C13orf42 | |||||||||||||||||||||||||||||||||||||||||||||||||||
---|---|---|---|---|---|---|---|---|---|---|---|---|---|---|---|---|---|---|---|---|---|---|---|---|---|---|---|---|---|---|---|---|---|---|---|---|---|---|---|---|---|---|---|---|---|---|---|---|---|---|---|
Identifiers | |||||||||||||||||||||||||||||||||||||||||||||||||||
Aliases | C13orf42 , LINC00372, LINC00371, long intergenic non-protein coding RNA 371, chromosome 13 open reading frame 42 | ||||||||||||||||||||||||||||||||||||||||||||||||||
External IDs | GeneCards: C13orf42 | ||||||||||||||||||||||||||||||||||||||||||||||||||
| |||||||||||||||||||||||||||||||||||||||||||||||||||
| |||||||||||||||||||||||||||||||||||||||||||||||||||
| |||||||||||||||||||||||||||||||||||||||||||||||||||
Wikidata | |||||||||||||||||||||||||||||||||||||||||||||||||||
|
C13orf42 is a protein which, in humans, is encoded by the gene chromosome 13 open reading frame 42 (C13orf42). RNA sequencing data shows low expression of the C13orf42 gene in a variety of tissues. [3] The C13orf42 protein is predicted to be localized in the mitochondria, nucleus, and cytosol. [4] Tertiary structure predictions for C13orf42 indicate multiple alpha helices. [5]
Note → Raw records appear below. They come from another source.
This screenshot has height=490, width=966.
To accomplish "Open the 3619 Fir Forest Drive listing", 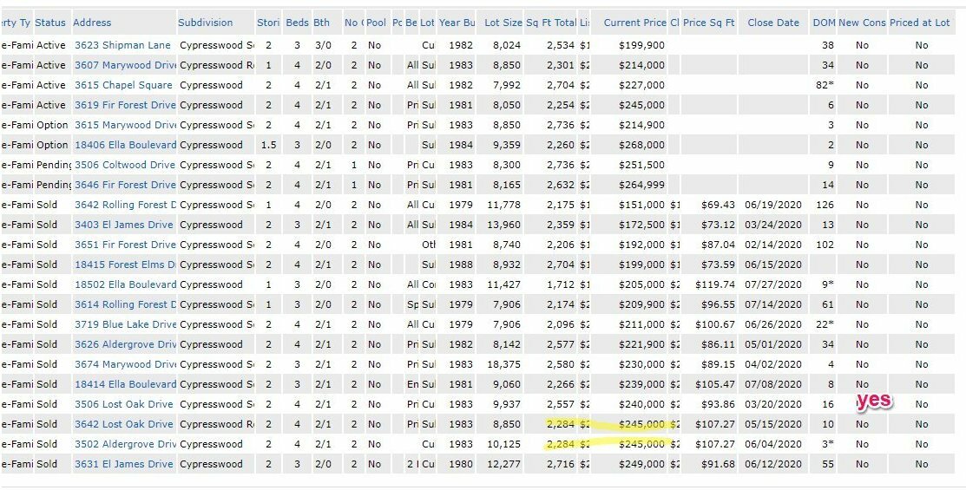I will coord(124,105).
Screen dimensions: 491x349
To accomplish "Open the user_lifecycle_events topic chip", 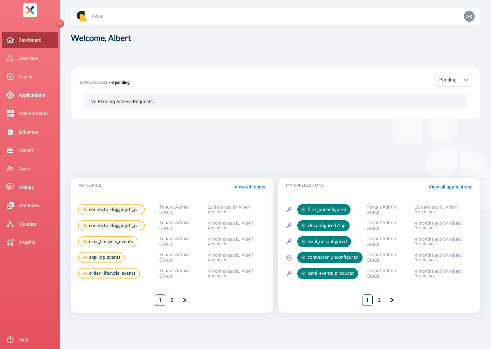I will (108, 242).
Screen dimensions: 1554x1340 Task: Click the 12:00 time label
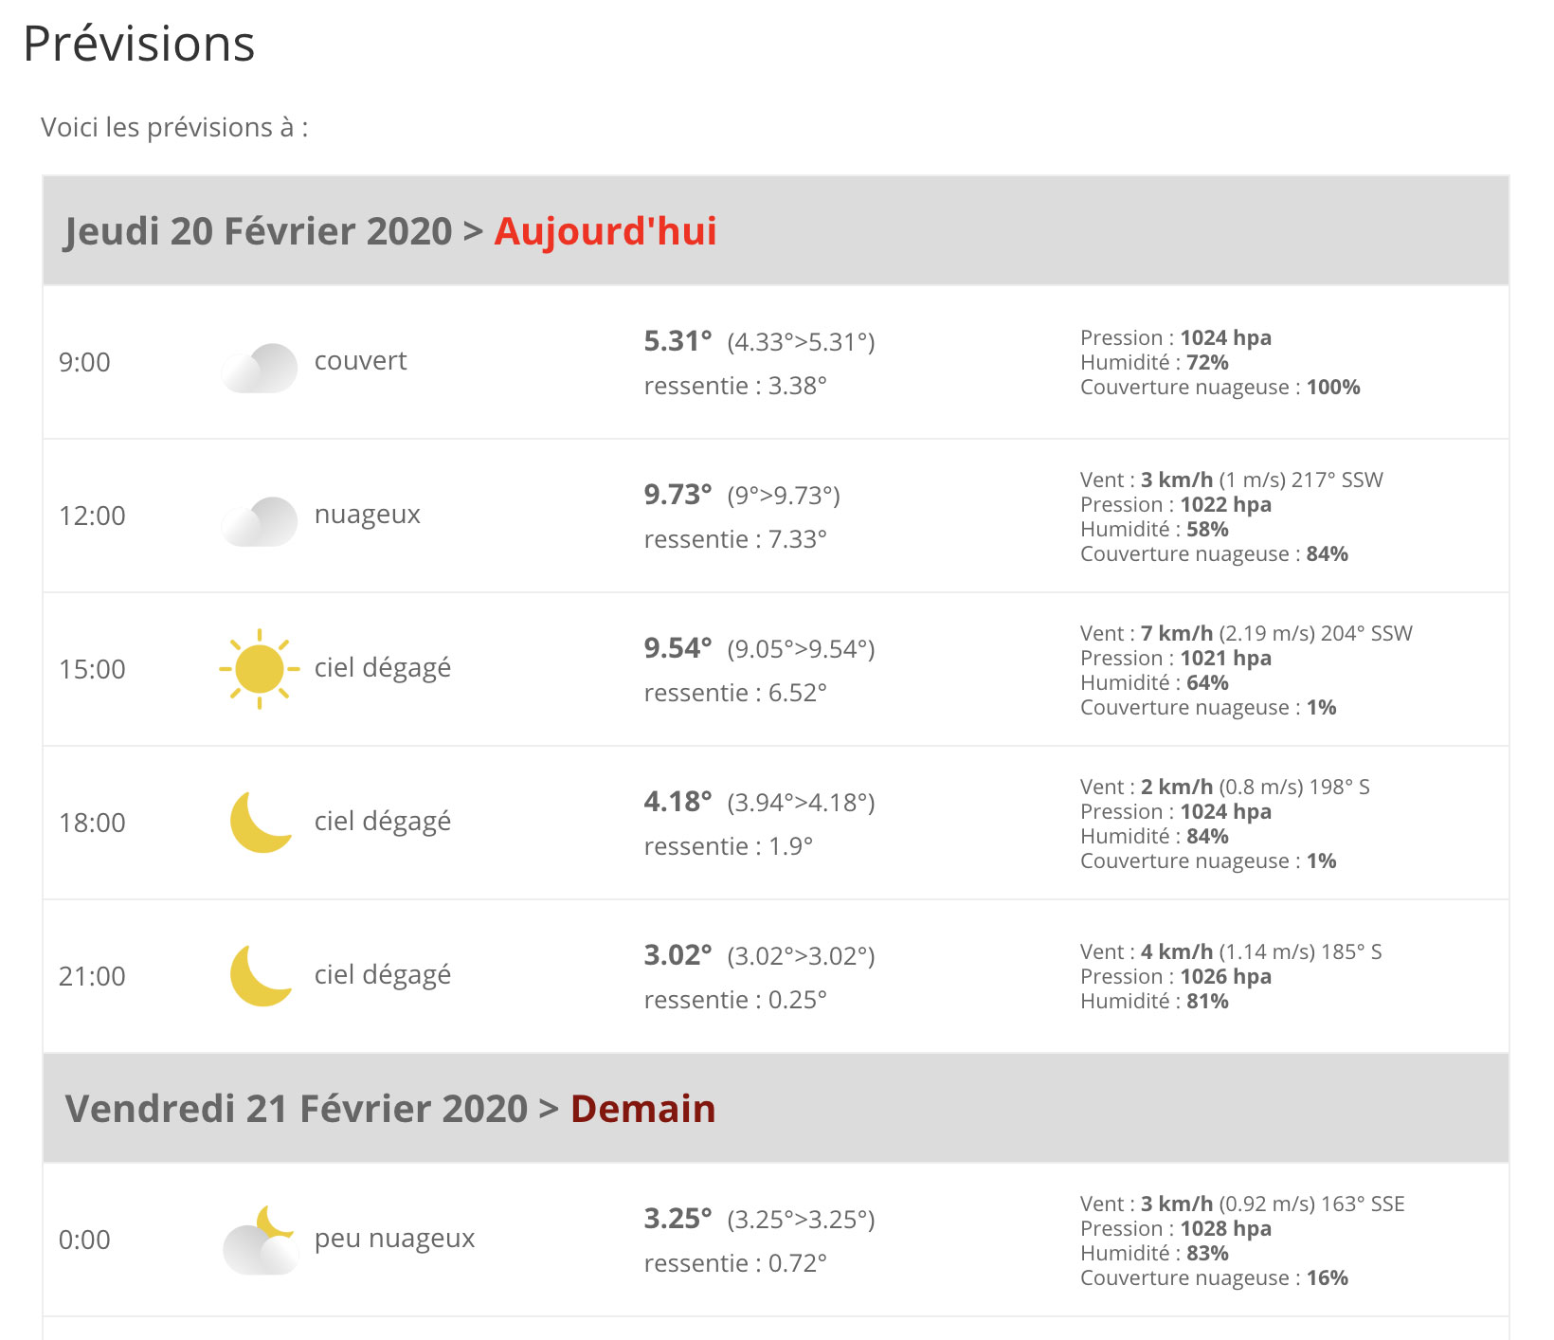pos(92,516)
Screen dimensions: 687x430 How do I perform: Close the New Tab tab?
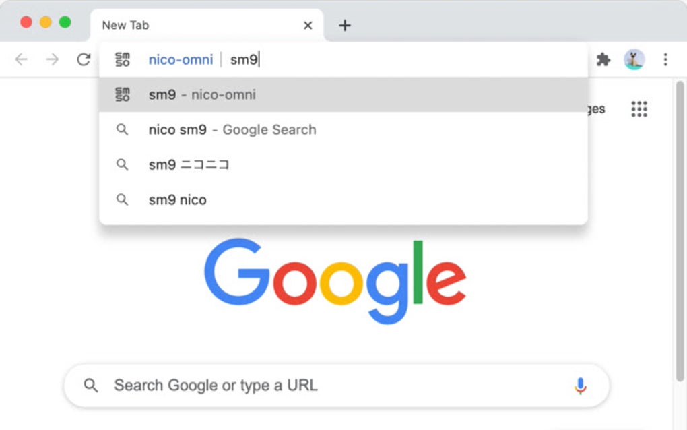click(308, 26)
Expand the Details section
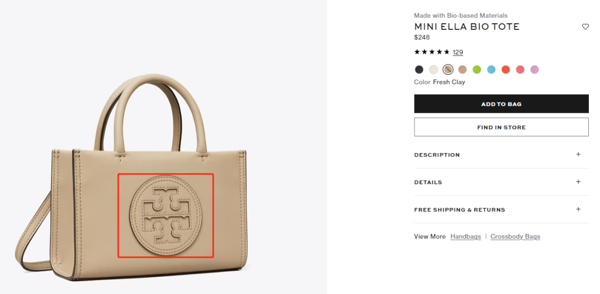Screen dimensions: 600x294 (428, 183)
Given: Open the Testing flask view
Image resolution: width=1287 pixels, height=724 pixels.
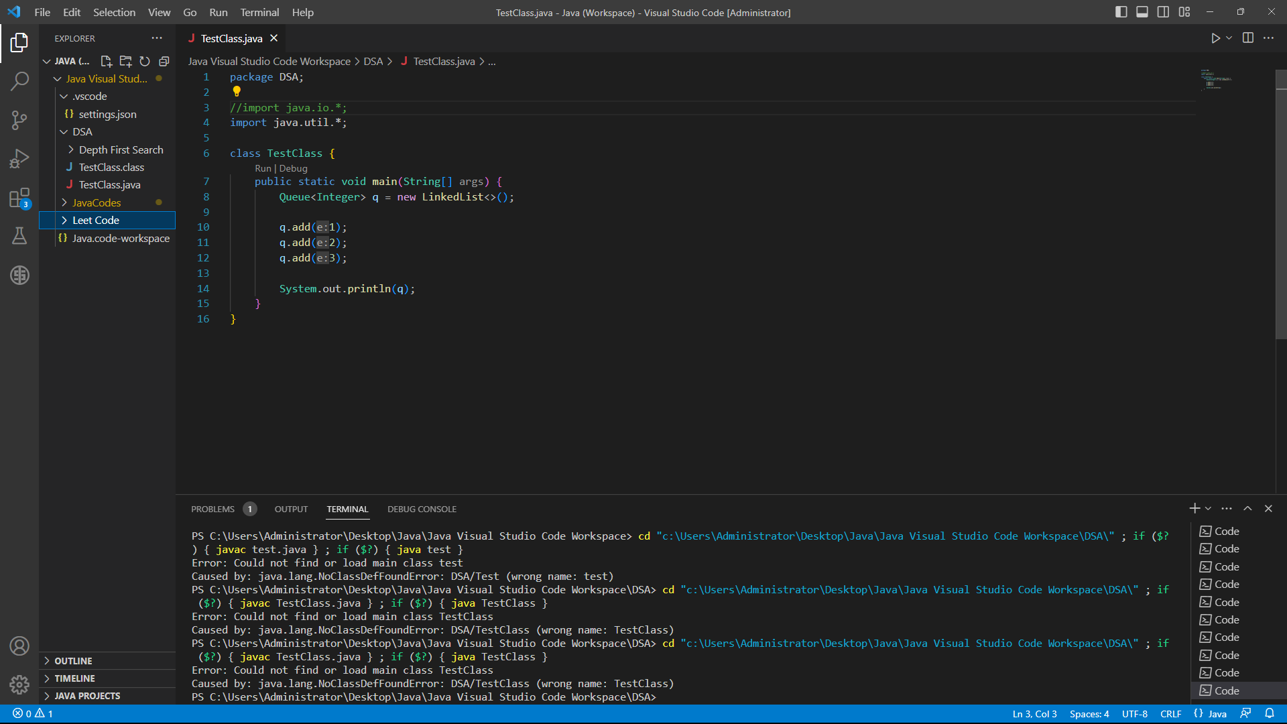Looking at the screenshot, I should (19, 236).
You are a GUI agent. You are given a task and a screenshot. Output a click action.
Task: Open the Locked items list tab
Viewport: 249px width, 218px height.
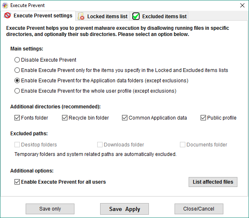coord(103,16)

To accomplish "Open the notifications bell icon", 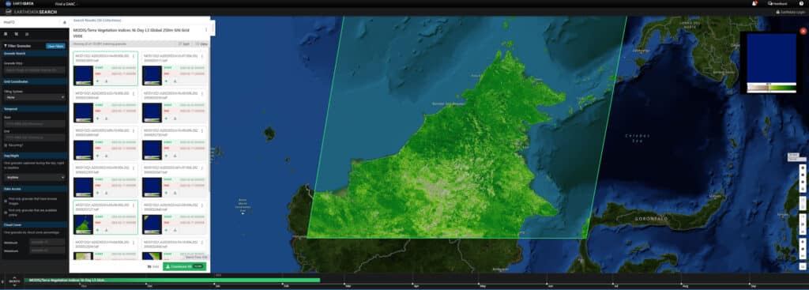I will [x=754, y=4].
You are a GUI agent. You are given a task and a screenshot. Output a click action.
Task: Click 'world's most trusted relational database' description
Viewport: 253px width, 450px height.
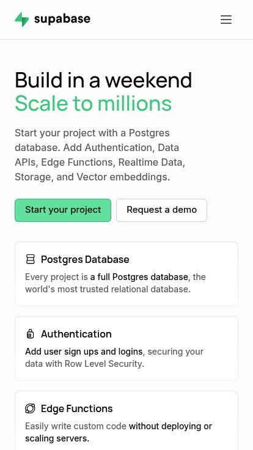pos(108,289)
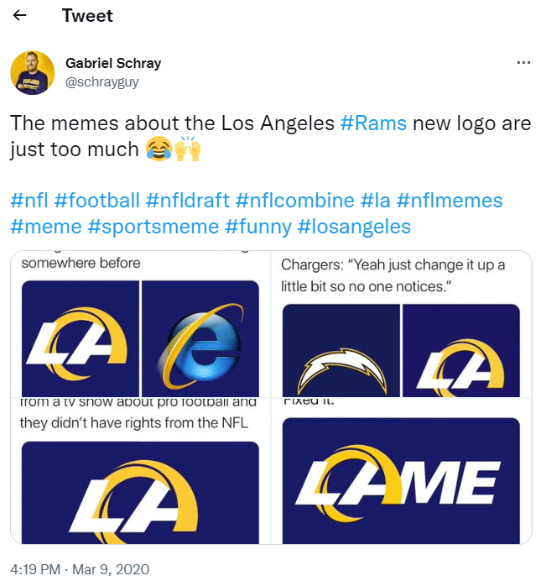Open the #nflcombine hashtag
This screenshot has height=581, width=546.
[294, 201]
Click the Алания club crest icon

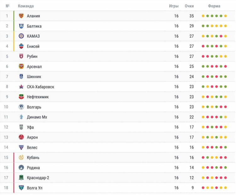click(x=21, y=16)
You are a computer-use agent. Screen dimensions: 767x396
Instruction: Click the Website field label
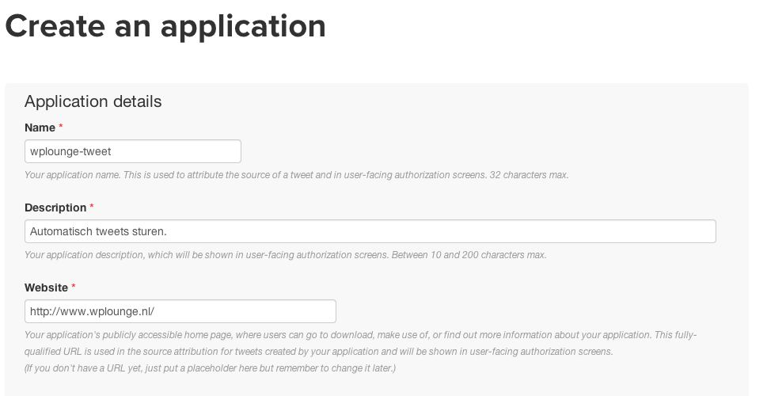click(46, 287)
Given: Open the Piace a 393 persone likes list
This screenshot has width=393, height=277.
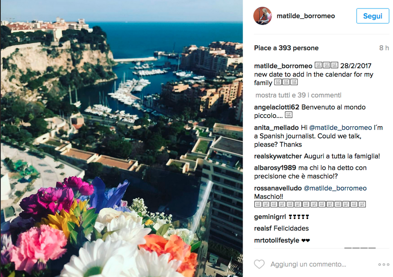Looking at the screenshot, I should pos(286,48).
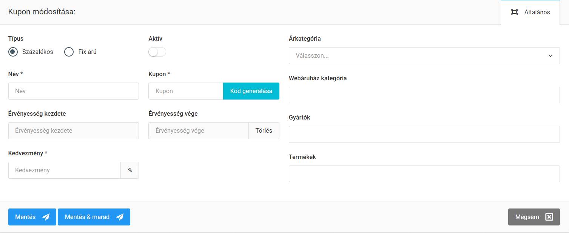Click the percent sign addon
This screenshot has width=569, height=233.
point(130,170)
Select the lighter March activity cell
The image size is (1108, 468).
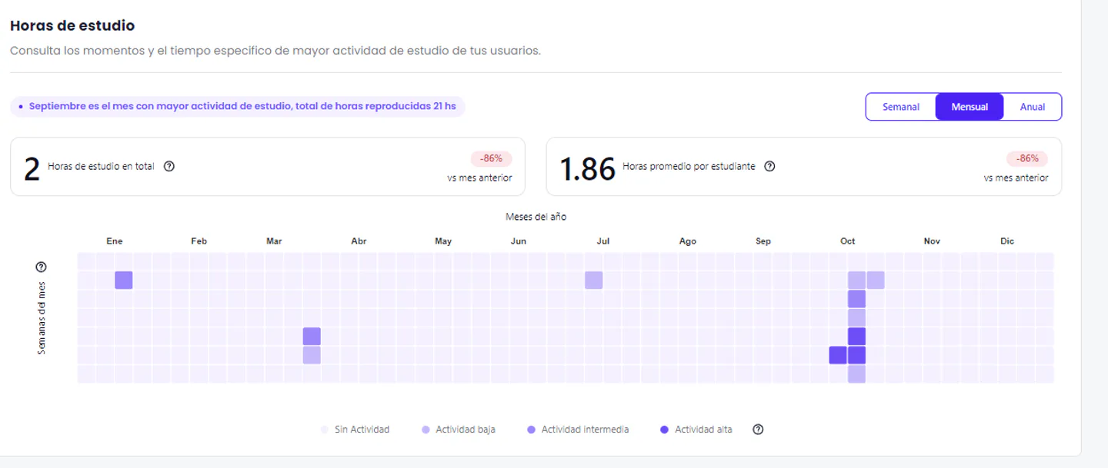(312, 355)
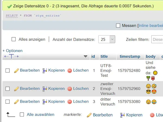Open the triangle dropdown in the table header

(x=86, y=56)
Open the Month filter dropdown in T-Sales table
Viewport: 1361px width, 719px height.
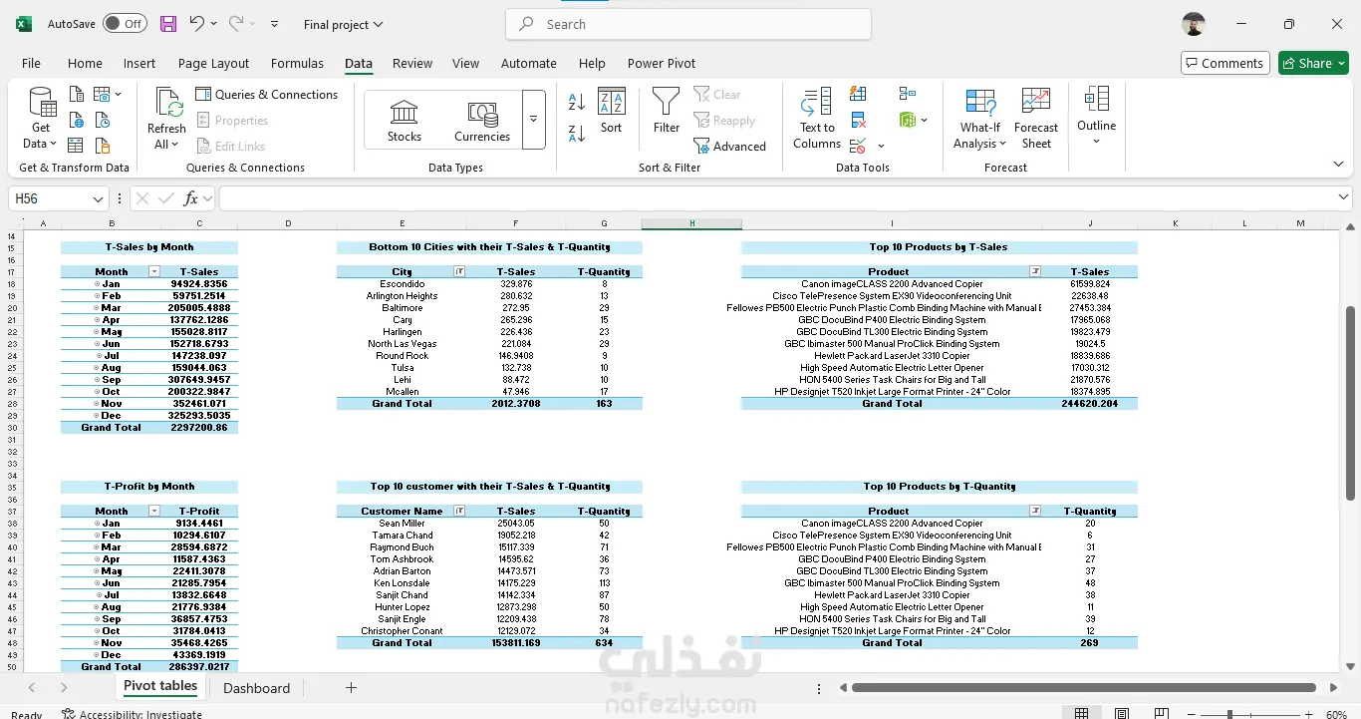pos(153,271)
C13orf42 is a protein encoding gene containing 4 exons. C13orf42 is also known by aliases LINC00371 and LINC00372. [3] RNA sequencing shows the gene's expression at low levels in various tissues. [3] [6]
C13orf42 is located on the minus strand of chromosome 13 at 13q14.3 in humans. [3] [7] C13orf42 is located from 51.08 Mb to 51.20 Mb on chromosome 13 and spans 118 kilobases. [8]
The genomic neighborhood of C13orf42 consists of several pseudogenes along with ribonuclease H2 subunit B (RNASEH2B), uncharacterized LOC107984554, and family with sequence similarity 124 member A (FAM124A). [3]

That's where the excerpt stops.